Видеть мир в зерне песка И небеса в диком цветке Держать в ладонях бесконечность И в часе вечность.Строфа может быть истолкована как всецело посвященная науке, положению в движущемся пятне света, укрощению пространства и времени, очень большому, построенному из квантовой зернистости очень малого, одинокому цветку как макету всей эволюции. Влечение к страху, почитанию и чуду, которое вело Блэйка к мистицизму (а меньших личностей к паранормальному суеверию, как мы увидим) — в точности то же, что ведет других из нас к науке. Наше толкование различно, но то, что нас волнует — одинаково. Мистик довольствуется тем, что упивается чудом и наслаждается тайной, которую нам не «дано» понять. Ученый чувствует такое же восхищение, но возбужден, не удовлетворен; признает, что тайна глубокая, затем добавляет: «Но мы над ней работаем».
Блэйк не любил науку, даже боялся и презирал ее:
Для Бекона и Ньютона, заключенные в зловещую сталь, нависают их страхи Как железные плети над Альбионом; Рассуждения, как громадные Змеи, Обвились вокруг моих ног…Какая растрата поэтического таланта. И если, как упорно продолжают настаивать модные комментаторы, в основе его поэмы лежат политические мотивы, это все еще растрата; поскольку политика и увлечение ею столь временны, столь сравнительно пустячны. Мой тезис — что поэты могли бы лучше использовать вдохновение, приносимое наукой, и что в то же время ученые должны идти в народ, который я отождествляю, за неимением лучшего слова, с поэтами.
Конечно, наука не должна декламироваться в стихах. Рифмованные двустишия Эразма Дарвина, деда Чарльза, хотя удивительно хорошо принимались в свое время, не обогащали науку. Не считая случаев, когда ученые обладают талантом Карла Сагана, Питера Аткинса или Лорена Айзли, они также не должны преднамеренно совершенствовать стиль поэтической прозы в своих выкладках. Прекрасно подойдет простая, трезвая ясность, позволяющая фактам и идеям говорить за себя. Поэзия заключена в науке.

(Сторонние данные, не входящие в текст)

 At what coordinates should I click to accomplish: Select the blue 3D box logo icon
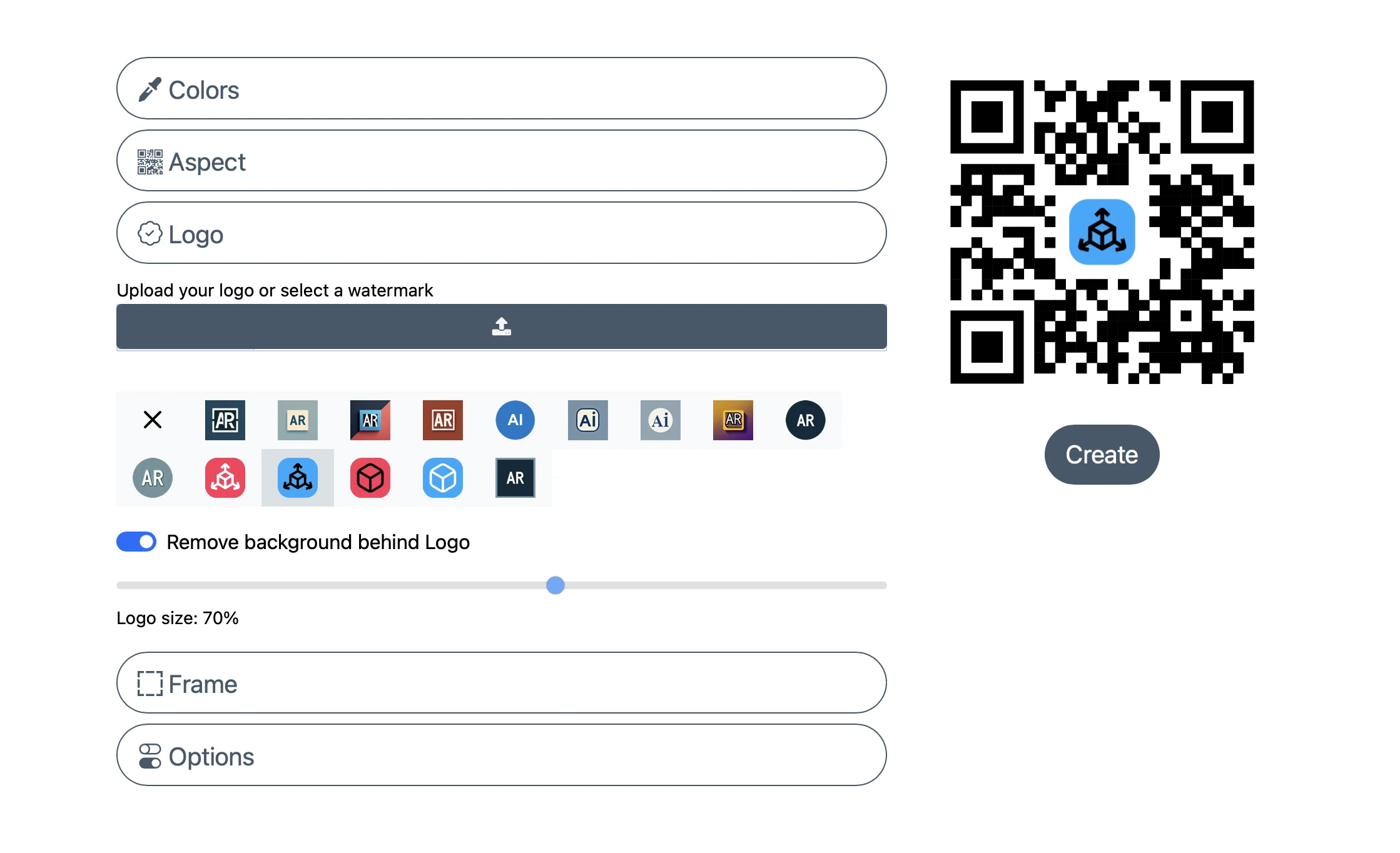click(x=442, y=478)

Поэты могут быть непонятными, иногда обоснованно, и они справедливо требуют освободить их от обязанности объяснять свои строки. «Скажите мне, м-р Элиот, насколько точно некто отмеряет свою жизнь кофейными ложечками?» — мягко говоря, не лучшее вступление для беседы, но ученый с полным правом ожидает подобных вопросов. «В каком смысле ген может быть эгоистичным?» «Какая именно река вытекает из Рая?» Я до сих пор объясняю, когда просят, что означает «Гора Невероятности» и как медленно и постепенно на нее взбираются. Наш язык должен стараться просвещать и объяснять, и если мы не в состоянии передать смысл за один прием, мы должны приступить к другому. Но, без потери ясности, более того, увеличивая ясность, мы должны вернуть для реальной науки тот стиль трепетного удивления, который двигал мистиками, подобными Блэйку. Реальная наука имеет законное право на трепет в спинном хребте, который, на более низком уровне, привлекает фанов « Звездного пути» и « Доктора Кто», и который, на самом низком из всех уровне, был корыстно похищен астрологами, ясновидцами и телевизионными экстрасенсами.
Налет псевдоучености — не единственная угроза нашему ощущению чуда. Другим является популистское «dumbing down» [сделать что-либо настолько простым, чтобы каждый смог понять — прим. Пер.], и я возвращусь к этому. Третье — враждебное отношение академиков, искушенных в модных дисциплинах. Модное увлечение представляет науку как лишь один из многих культурных мифов, не более правильный и не более обоснованный, чем мифы любой другой культуры. В Соединенных Штатах это подпитывается оправданным чувством вины за прошлое обращение с коренными американцами. Но последствия могут быть смешными; как в случае с кенневикским человеком.